Henry: Oh Regina, for the hundredth time, I’m your father!
Regina: I’m blaming my mother for my homicidal tendencies toward a twelve year old!
Henry: Why are we talking about this outside where everyone can hear us?
Regina: Are you even listening to me?
Henry: Woman, please! When you’re going against your mother who rips hearts out, I NEVER listen to you.
Regina: I can’t believe I Never noticed how much of a wimp you are! How exactly did you marry her again?
Henry: There was some guy that she ran with for a while that apparently turned her into like she is. Which if you think about it turns the whole story of Rumpelstiltskin and the miller’s daughter on its head since she didn’t need him to spin straw into gold or something. Anyway, the man and I met at a fashion show and I took some clothing advice from him which included the leather pants which I STILL can’t get out of….
*Didn’t want that mental image.*
Henry: Anyway, we hit it off and when he scored me some free cherry cheesecake I said ‘Let me know if there’s anything I can do.” And he was all like ‘Take this insane woman! PLEASE! PLEASE!’ and Cora came into the room and decided I was going to be her husband and Rumpel drove us to Vegas.
Regina: The guy that changed mom for the worst? That sounds like a plan! I shall summon him!

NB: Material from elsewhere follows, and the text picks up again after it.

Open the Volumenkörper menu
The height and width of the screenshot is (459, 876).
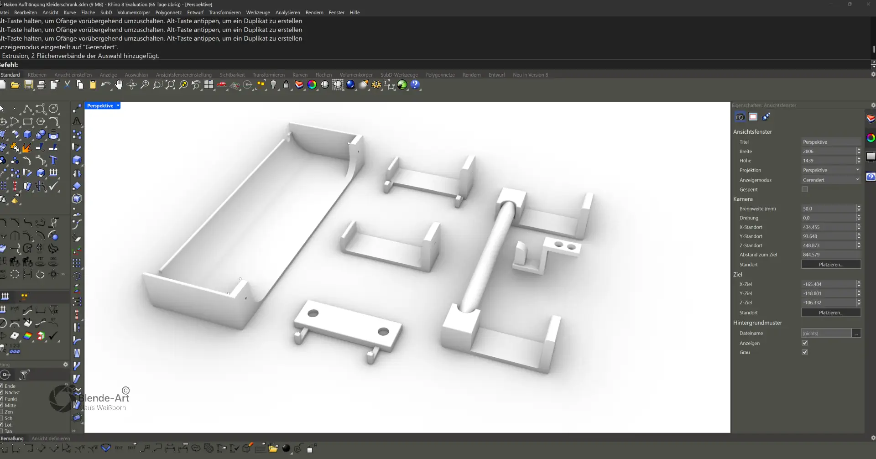[x=133, y=13]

Henry: Whatever you say dear…wait, what?
Regina: And when I look at him like this, then he’ll do what I say! *Glares*
Regina: Sorry daddy! I forgot your heart can’t take that!
Regina: Stupid dusty things *Glares*
Regina: *Is practicing her Sherlock Scan.
Rumpelstiltskin: Why can’t you just break in at night like everyone else?
Rumpelstiltskin: Really, I’m surprised you want to be in a room with me again after what happened last time.
Regina: Well you know…any attempted murder that you can walk away from.
Rumpelstiltskin: *Is smug* Oh, that’ll be your catchphrase this season if I have anything to say about it…I DO hope it’ll be a short lived one!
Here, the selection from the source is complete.